When she'd first arrived in this city she had promised herself
she would own a home on the harbour by the time she was thirty.
When it finally came to the crunch, she had seen the sense of
ploughing her money back into her fledging business and her
goal had been deferred a few more years. But eventually she
had kept that vow to herself. First with an apartment, now with
her beautifully renovated North Shore home.
Not bad, she occasionally congratulated herself, for a migrant
kid from a working class Brisbane suburb. A kid whose own mother
had told her often enough to forget her crazy dreams. There
had never been any support from home. How could there be from
a father who gambled away every spare cent, and a mother who
lacked both language and any other saleable skill?

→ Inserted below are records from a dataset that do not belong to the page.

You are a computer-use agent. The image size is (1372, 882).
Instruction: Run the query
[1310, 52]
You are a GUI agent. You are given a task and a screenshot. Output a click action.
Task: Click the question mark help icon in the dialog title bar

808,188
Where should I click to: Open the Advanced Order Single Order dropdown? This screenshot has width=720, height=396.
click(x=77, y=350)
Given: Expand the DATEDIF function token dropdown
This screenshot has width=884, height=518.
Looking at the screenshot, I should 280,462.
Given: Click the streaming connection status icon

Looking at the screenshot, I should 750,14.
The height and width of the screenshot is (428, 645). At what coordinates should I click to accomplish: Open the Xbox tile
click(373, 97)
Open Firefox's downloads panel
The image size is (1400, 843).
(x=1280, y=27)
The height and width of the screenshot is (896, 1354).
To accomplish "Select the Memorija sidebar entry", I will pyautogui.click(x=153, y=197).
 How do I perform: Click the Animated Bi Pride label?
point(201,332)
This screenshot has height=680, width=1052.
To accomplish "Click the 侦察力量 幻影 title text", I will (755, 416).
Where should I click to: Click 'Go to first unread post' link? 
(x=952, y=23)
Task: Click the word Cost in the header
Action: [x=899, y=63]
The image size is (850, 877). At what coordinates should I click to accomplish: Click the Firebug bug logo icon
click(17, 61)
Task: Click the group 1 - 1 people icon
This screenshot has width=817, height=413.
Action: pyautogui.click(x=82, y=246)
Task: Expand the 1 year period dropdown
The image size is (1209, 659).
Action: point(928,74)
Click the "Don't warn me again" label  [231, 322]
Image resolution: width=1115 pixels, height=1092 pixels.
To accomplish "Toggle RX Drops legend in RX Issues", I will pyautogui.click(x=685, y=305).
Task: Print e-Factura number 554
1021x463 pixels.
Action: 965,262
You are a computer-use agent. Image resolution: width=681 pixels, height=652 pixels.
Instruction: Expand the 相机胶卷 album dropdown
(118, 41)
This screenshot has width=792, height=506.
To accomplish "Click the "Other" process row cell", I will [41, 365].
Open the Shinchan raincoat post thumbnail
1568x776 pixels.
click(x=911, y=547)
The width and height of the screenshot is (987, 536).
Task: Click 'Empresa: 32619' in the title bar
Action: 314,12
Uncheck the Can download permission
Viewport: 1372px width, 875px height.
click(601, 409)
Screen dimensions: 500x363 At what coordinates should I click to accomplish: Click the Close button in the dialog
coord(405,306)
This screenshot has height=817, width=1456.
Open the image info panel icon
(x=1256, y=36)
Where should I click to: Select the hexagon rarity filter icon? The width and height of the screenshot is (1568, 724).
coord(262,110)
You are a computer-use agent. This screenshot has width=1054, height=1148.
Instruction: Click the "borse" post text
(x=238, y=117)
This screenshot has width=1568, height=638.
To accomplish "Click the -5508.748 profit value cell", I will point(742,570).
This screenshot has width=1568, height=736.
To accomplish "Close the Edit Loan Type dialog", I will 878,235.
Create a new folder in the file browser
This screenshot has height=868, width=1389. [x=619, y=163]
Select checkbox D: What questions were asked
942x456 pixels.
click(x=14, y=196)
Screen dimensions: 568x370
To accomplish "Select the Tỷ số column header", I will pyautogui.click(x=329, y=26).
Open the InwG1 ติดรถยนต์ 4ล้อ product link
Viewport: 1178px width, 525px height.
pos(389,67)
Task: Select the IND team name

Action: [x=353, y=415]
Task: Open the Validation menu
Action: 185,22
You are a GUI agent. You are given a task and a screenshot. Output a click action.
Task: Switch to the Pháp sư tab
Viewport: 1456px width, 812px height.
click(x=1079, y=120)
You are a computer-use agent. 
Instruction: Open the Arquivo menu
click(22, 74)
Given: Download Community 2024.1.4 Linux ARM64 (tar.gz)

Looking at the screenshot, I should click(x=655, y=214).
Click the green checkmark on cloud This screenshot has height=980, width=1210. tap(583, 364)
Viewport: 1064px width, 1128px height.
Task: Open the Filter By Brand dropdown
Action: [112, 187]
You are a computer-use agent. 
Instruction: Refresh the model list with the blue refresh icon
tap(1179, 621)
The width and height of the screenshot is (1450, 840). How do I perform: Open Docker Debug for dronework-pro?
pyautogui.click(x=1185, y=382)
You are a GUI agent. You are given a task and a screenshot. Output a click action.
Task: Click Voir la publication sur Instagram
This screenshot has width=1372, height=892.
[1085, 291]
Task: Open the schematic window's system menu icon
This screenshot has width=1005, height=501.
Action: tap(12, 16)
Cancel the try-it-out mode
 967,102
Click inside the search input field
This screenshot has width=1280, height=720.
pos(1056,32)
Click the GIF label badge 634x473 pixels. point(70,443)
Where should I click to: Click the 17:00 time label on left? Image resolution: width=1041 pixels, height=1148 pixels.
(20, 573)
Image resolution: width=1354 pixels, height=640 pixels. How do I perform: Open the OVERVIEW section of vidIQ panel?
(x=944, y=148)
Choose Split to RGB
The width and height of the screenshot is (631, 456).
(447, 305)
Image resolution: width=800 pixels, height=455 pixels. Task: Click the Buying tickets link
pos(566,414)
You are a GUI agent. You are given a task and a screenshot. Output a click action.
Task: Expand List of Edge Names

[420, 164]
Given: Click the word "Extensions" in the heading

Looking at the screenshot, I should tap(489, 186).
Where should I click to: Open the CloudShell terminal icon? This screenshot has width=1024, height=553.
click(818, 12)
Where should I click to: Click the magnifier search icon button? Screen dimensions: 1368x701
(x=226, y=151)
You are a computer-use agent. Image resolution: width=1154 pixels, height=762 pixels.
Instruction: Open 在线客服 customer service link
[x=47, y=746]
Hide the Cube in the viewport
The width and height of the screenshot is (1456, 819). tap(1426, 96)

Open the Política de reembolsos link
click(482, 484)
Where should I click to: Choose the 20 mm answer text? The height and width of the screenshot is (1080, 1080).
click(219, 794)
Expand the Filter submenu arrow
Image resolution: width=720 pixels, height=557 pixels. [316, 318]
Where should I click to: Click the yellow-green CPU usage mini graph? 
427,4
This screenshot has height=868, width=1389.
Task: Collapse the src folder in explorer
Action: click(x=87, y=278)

George Christo had emigrated from Greece not long after the
war. He'd met his Maltese-born wife in the crowded migrant camp
on the outskirts of Brisbane and got her pregnant soon after.
Following a hasty marriage, Maya Christo had found herself solely
dependent on a husband who showed little inclination for hard
work. As soon as her baby daughter was old enough to be looked
after she had become the primary breadwinner. Ill-paying, arduous
factory work had been the only possibilities and, as her daughter
grew up, Maya Christo had taught her to expect absolutely nothing
in life. People like them, she warned repeatedly, weren't ever
going to get more so what was the point of wishing for something
that would always be out of reach?
It was an attitude Tina had accepted without question until
the turning point that had come when she was eleven years old.
It was from then on she had begun to realise that her own life
had the potential to be very different from that of her parents.
At forty-two she could clearly call herself a success. She had
wanted it all, and made damned sure she'd got it. Yet in the
long run the financial success she had promised herself hadn't
been enough, and only in recent years had she come to realise
that. Money hadn't filled the emptiness she felt inside, the
sense of something missing. It had taken the relationship with
Dean to prove that.
Now as she headed for home she realised she was going to lose
the battle she'd been fighting subconsciously ever since turning
the key in the ignition. It wasn't the first time and it wouldn't
be the last that she gave in to her impulse.
Twenty minutes later she drove past the turn off to her home
and continued towards Mosman.
The impressive two-storey house was in one of the suburb's most
expensive streets. Sometimes, if it was late enough, she would
park in the shadow of the trees and in the evening silence imagine
the life that went on behind those intricate wrought iron gates.
A life where Dean belonged to someone else.
Tonight, she didn't stop. As she drove slowly past, there were
no lights visible behind the high brick wall. Perhaps the two
of them were out or had gone early to bed. She felt herself
grow tense as her imagination went into overdrive. This was
crazy. She was crazy. Why was she torturing herself like this?
Turning back towards Military Road, she told herself again that
it was time to come to a decision, to take control of her life
as she had always managed to in every other way.
Weakness was an emotion she had always despised.